Fed chair Jerome Powell sounded upbeat in his speech on ” The Outlook for the U.S. Economy” last Friday. He acknowledged that “the labor market has been strong, and my colleagues and I on the Federal Open Market Committee (FOMC) expect it to remain strong.” And, inflation is expected to ” move up in coming months and to stabilize around 2 percent over the medium term.” Powell also pointed to others signs of strengthen including “steady income gains, rising household wealth, and elevated consumer confidence”. Powell also noted that the connection between unemployment rate and inflation has “clearly weakened” over the past couple of decades. But he emphasized that the connection “still persists”. And “it continues to be meaningful for monetary policy.”
Regarding monetary policy, Powell said that “as long as the economy continues broadly on its current path, further gradual increases in the federal funds rate will best promote these goals” of price stability and full employment.
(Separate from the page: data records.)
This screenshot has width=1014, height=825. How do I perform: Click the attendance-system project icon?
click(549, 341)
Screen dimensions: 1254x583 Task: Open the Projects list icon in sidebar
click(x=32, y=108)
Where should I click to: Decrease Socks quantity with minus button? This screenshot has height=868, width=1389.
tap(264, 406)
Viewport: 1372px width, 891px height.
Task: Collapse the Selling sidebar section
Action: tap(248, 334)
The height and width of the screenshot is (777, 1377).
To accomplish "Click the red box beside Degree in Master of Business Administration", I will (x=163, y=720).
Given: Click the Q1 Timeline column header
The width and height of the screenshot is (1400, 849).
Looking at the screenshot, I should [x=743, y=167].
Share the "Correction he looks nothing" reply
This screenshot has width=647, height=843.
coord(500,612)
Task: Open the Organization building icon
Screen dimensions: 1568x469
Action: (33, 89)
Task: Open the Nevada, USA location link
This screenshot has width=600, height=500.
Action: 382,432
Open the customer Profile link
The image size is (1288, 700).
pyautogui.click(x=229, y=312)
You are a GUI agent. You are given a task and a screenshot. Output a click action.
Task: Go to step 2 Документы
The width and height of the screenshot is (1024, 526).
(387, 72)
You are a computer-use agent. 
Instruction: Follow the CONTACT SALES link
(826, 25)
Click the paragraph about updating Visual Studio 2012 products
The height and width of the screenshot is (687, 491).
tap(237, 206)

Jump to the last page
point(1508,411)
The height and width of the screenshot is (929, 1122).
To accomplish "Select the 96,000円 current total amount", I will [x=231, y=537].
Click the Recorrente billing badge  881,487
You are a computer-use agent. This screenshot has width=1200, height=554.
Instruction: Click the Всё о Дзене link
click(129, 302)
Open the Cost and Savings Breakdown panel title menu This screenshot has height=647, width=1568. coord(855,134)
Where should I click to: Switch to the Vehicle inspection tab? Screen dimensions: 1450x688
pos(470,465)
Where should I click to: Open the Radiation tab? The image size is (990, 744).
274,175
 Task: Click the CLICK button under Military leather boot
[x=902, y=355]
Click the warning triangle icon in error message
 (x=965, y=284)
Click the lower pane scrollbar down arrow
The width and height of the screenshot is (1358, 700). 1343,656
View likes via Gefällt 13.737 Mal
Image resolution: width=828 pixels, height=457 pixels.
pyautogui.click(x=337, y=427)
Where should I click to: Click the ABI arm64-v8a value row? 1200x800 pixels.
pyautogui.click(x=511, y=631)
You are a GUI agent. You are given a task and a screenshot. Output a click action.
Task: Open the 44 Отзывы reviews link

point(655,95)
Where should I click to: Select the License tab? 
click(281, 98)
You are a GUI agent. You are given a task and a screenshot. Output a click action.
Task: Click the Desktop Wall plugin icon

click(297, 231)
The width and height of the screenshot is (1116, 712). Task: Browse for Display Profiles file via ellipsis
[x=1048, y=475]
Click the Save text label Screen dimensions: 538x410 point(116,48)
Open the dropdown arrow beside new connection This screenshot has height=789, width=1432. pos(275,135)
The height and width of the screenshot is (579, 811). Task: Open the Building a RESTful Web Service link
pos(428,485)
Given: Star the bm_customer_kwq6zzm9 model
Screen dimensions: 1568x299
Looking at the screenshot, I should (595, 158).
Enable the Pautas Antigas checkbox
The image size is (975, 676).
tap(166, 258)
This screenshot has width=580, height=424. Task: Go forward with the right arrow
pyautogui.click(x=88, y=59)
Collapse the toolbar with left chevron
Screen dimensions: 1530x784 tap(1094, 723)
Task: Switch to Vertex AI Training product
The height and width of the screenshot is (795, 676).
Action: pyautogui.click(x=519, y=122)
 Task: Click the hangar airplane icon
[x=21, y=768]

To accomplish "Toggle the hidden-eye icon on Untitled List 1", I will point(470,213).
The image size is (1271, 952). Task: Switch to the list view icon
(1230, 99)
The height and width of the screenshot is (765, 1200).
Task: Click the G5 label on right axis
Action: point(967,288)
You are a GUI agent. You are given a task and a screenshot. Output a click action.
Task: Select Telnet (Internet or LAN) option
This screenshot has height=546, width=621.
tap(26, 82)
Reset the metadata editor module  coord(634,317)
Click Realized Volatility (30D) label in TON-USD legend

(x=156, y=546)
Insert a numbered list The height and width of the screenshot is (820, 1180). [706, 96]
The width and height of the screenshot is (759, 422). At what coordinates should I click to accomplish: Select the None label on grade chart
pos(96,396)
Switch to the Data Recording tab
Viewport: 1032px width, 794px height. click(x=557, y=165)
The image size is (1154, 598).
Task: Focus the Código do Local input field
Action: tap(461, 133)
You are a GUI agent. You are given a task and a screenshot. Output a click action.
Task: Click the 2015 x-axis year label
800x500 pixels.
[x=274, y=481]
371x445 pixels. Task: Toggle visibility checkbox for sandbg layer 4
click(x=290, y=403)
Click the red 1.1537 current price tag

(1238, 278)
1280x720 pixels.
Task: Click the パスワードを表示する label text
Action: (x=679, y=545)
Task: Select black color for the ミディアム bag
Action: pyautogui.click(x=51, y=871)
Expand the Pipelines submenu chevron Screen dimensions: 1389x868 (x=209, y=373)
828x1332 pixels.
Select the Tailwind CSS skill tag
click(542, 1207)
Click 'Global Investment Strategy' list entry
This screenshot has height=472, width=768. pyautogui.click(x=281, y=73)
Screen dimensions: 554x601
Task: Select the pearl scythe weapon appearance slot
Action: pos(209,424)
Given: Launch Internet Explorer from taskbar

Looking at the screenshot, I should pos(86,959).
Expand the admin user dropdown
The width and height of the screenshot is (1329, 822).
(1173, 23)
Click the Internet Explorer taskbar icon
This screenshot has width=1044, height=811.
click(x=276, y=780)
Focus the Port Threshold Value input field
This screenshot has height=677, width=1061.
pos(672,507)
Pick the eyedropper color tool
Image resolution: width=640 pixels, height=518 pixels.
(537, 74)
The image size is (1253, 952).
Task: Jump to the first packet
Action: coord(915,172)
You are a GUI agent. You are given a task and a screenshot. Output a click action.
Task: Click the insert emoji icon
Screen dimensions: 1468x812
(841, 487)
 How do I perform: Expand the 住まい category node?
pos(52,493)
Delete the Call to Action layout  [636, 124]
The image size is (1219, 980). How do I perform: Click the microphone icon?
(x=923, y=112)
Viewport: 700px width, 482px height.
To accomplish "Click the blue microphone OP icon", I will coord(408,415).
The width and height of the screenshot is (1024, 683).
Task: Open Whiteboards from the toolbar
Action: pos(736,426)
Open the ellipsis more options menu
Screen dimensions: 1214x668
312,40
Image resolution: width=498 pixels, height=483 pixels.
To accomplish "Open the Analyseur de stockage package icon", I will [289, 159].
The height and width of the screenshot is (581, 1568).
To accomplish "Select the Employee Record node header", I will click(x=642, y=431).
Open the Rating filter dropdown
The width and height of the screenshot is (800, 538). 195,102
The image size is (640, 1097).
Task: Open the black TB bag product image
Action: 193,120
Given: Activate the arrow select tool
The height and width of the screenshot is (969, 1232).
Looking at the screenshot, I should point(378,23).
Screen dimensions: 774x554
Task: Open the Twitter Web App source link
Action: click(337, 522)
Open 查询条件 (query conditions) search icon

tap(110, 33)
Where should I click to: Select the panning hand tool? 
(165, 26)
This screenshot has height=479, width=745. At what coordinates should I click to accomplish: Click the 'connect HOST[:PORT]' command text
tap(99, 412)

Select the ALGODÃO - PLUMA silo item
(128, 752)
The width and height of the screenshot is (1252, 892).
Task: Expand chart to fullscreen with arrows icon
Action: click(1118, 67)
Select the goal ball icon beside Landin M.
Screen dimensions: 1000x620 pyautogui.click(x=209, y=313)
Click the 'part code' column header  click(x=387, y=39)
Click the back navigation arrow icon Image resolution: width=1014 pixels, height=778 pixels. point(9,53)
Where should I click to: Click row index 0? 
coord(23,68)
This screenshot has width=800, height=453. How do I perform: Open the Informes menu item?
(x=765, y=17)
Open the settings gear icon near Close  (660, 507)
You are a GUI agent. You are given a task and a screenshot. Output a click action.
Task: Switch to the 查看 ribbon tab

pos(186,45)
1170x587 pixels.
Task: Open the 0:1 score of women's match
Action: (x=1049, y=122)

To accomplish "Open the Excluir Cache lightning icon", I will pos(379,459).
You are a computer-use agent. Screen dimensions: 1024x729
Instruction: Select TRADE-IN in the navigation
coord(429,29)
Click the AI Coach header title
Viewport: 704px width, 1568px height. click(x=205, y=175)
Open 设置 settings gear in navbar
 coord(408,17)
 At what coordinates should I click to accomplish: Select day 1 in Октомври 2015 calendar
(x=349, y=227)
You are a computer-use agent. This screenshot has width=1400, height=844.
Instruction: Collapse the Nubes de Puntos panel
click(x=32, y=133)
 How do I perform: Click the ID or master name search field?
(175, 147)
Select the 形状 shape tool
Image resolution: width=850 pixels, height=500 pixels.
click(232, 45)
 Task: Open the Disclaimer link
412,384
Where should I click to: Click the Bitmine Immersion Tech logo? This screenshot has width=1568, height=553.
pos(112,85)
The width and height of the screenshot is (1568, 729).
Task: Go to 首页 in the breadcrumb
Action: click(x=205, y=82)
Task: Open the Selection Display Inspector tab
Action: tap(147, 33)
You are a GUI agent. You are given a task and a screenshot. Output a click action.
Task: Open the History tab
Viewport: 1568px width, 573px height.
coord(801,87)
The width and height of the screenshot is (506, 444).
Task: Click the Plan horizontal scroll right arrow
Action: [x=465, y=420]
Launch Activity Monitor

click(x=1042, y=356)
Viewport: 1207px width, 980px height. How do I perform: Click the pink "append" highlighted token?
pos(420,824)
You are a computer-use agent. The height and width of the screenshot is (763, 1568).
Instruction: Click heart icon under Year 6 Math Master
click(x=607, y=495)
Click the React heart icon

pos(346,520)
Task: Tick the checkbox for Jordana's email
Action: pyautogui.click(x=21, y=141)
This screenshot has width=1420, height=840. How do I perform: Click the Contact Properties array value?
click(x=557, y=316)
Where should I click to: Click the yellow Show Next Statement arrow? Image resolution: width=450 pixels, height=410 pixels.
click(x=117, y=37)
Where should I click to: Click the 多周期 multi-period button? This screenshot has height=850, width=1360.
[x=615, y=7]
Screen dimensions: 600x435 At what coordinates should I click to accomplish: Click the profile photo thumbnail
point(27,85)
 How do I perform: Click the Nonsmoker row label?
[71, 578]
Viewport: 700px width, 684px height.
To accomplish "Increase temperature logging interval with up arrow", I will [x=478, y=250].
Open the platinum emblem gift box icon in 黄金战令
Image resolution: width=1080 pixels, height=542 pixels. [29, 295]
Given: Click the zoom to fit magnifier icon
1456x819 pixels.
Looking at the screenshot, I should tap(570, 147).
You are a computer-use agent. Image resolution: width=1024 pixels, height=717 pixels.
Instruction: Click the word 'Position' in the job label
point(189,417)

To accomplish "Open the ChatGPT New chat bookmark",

He repeated what others have said that ” raising rates too slowly would make it necessary for monetary policy to tighten abruptly down the road, which could jeopardize the economic expansion.” On the other hand, “raising rates too quickly would increase the risk that inflation would remain persistently below our 2 percent objective.” And Fed’s gradual path is aiming at balancing these two risks.
Regarding recent tensions between Trump and China on trade, Powell noted that “the discussion about trade is at a relatively early stage”. And, “people really don’t see yet any impact for the near-term outlook.” However, he did noted that business leaders have already expressed their concerns to Fed officials that “changes in trade policy have become a risk to the medium-term outlook.”